(Stored data entries)
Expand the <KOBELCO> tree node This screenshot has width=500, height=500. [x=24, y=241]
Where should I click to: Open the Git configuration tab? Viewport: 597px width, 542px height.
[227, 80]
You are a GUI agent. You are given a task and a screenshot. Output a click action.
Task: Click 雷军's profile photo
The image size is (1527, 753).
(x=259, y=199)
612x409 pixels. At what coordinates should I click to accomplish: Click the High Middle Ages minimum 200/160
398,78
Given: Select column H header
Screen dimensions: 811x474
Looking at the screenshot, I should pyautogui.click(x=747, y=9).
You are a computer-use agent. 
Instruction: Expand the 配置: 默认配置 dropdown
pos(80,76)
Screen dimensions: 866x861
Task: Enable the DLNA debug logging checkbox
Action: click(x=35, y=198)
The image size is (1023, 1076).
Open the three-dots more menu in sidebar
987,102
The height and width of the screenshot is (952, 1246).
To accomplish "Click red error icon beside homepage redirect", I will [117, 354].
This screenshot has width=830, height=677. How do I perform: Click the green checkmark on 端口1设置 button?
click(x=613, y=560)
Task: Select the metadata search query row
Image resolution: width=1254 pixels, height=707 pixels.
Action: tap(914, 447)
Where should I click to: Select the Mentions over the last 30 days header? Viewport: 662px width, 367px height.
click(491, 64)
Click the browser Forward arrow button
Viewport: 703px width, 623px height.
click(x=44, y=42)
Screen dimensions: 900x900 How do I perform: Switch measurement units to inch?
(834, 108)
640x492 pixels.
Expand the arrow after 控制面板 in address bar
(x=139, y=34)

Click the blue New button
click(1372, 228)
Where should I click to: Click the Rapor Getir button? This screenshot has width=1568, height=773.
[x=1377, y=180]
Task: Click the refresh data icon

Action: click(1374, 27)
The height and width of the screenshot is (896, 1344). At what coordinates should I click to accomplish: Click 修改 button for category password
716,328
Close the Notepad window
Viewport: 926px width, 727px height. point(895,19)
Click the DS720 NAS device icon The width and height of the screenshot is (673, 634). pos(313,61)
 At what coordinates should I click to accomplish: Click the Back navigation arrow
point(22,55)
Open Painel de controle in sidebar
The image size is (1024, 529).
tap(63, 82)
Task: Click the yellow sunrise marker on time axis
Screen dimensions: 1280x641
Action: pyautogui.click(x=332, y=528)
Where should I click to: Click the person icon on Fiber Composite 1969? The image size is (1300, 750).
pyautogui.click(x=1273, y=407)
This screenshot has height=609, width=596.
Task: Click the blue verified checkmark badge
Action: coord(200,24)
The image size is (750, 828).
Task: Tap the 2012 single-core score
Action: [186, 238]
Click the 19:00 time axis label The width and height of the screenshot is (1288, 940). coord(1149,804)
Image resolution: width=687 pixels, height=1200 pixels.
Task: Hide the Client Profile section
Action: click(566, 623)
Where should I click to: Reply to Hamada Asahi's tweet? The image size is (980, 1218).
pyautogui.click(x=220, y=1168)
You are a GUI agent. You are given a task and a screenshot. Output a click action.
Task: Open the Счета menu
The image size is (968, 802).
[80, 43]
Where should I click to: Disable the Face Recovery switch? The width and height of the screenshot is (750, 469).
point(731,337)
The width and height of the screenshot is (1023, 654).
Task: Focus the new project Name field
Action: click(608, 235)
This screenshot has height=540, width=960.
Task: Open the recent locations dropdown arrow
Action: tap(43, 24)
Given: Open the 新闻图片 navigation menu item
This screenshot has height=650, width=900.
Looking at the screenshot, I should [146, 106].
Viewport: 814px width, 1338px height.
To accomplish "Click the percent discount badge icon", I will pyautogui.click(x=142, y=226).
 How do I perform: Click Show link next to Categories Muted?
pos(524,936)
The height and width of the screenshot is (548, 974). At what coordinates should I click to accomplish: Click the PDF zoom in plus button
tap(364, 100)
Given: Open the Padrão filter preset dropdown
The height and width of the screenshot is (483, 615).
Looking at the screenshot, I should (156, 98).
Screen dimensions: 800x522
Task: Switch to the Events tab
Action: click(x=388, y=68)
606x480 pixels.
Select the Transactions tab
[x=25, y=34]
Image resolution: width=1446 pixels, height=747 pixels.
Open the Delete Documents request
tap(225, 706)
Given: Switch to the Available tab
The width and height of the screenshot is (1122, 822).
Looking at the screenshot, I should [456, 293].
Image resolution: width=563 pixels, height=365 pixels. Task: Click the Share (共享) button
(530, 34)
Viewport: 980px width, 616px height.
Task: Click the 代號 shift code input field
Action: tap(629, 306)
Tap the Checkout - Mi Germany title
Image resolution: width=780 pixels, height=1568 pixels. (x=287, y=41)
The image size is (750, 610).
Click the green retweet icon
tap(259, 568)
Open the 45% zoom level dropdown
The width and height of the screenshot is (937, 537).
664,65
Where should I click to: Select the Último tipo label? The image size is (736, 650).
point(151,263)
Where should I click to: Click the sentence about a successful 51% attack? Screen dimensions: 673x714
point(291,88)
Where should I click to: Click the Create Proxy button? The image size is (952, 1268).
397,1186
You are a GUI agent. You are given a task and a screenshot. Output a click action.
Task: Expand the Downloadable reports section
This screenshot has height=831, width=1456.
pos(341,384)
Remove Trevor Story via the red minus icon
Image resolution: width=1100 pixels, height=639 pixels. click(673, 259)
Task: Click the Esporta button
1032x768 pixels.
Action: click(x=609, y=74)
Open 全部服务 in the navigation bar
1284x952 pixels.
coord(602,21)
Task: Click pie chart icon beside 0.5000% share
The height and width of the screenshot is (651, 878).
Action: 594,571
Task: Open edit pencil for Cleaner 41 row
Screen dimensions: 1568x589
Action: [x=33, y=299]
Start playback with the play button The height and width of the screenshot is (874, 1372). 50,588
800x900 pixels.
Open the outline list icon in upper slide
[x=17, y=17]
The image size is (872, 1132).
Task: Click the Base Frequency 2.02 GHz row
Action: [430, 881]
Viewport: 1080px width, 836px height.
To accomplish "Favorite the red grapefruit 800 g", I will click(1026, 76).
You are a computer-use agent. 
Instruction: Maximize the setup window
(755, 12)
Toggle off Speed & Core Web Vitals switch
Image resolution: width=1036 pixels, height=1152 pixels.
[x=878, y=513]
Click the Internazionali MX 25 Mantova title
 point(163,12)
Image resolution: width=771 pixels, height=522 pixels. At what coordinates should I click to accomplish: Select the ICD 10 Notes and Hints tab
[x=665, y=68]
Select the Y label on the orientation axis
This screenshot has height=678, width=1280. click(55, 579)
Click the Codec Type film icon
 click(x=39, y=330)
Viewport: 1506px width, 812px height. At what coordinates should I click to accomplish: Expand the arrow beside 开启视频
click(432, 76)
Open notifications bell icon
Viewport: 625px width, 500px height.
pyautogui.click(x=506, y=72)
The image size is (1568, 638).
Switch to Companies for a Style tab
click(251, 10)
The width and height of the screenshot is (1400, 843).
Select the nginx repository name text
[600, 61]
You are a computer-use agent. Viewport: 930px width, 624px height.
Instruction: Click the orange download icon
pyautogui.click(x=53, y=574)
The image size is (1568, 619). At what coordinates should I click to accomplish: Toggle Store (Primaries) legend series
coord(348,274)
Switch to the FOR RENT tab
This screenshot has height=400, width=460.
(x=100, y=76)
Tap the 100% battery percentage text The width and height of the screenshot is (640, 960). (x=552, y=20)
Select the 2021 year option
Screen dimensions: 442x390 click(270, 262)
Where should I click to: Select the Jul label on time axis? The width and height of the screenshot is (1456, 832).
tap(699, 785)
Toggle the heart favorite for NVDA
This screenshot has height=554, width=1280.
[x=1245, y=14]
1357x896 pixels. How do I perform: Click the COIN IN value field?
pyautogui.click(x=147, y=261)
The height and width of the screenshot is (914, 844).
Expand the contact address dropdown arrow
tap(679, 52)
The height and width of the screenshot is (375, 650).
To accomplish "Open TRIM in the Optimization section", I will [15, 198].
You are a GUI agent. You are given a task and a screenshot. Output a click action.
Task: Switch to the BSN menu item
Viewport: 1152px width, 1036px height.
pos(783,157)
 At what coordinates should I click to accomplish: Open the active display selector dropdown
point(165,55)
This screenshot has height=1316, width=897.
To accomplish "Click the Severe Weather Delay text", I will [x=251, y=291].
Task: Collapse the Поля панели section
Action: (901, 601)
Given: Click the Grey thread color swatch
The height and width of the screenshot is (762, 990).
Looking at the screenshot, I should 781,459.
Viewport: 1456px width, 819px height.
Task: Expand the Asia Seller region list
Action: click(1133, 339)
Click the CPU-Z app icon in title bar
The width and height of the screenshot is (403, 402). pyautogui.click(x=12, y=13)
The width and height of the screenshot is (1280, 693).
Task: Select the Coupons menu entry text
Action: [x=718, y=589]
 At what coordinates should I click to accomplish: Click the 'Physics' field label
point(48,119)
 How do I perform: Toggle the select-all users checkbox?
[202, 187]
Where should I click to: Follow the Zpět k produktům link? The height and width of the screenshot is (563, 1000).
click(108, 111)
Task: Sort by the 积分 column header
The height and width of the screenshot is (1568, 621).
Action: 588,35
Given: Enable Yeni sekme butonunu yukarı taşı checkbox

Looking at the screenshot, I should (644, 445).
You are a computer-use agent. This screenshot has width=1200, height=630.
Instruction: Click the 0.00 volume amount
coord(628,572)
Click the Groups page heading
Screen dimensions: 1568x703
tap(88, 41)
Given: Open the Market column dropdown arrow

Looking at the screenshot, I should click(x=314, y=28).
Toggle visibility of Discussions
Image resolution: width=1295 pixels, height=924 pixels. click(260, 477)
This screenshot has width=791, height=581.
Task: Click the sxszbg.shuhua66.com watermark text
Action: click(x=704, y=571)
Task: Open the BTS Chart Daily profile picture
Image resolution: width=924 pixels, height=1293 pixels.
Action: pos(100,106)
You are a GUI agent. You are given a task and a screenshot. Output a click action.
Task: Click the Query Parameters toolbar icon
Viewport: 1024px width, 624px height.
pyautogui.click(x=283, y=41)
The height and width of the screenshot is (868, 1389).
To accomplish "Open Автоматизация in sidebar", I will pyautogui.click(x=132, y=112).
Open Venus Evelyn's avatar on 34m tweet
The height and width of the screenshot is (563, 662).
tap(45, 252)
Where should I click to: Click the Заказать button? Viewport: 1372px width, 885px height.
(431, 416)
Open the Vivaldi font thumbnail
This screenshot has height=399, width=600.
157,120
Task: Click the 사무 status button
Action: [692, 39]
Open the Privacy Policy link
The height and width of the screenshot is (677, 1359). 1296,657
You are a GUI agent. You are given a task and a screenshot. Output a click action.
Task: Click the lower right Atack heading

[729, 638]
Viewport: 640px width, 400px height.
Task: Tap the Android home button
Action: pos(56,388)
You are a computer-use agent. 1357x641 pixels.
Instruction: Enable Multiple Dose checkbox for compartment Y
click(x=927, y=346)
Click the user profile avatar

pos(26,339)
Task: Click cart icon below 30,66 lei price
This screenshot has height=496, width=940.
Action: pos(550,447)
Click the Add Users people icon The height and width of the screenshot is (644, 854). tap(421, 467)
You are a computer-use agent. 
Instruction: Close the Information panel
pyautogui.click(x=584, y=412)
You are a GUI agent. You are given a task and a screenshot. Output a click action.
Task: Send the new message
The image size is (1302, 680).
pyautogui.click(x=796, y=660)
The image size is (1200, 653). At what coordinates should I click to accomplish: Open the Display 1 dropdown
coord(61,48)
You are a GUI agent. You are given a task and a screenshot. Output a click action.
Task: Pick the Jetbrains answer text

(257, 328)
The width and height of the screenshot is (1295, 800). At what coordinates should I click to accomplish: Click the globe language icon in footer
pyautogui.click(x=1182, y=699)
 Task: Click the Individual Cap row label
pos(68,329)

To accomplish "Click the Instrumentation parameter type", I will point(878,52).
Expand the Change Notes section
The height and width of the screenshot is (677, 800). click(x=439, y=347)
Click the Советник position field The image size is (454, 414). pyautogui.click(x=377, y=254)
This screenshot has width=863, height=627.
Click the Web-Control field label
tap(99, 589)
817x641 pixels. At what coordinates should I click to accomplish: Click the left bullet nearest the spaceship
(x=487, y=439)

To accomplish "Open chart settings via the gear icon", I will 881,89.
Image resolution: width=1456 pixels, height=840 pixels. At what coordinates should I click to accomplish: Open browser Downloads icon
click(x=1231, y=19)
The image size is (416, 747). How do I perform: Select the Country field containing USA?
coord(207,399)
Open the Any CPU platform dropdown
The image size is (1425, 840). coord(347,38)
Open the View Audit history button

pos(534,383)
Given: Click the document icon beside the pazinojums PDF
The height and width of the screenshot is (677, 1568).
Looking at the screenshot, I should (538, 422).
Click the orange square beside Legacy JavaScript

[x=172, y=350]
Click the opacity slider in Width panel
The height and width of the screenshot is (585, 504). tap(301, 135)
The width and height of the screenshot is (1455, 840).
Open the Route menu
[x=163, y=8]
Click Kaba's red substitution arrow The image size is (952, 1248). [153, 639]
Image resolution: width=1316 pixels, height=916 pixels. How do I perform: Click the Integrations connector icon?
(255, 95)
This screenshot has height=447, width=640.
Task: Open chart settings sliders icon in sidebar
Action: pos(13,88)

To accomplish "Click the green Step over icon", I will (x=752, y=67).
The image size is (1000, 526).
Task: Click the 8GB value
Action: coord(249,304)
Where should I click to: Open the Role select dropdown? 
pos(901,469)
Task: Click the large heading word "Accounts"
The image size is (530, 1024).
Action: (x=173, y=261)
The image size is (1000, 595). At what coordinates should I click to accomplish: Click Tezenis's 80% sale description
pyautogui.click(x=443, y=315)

What is needed: After identifying the lines above that contain "item", copy each one.

Written answer:
Given: Open the 新闻图片 navigation menu item
Task: Switch to the BSN menu item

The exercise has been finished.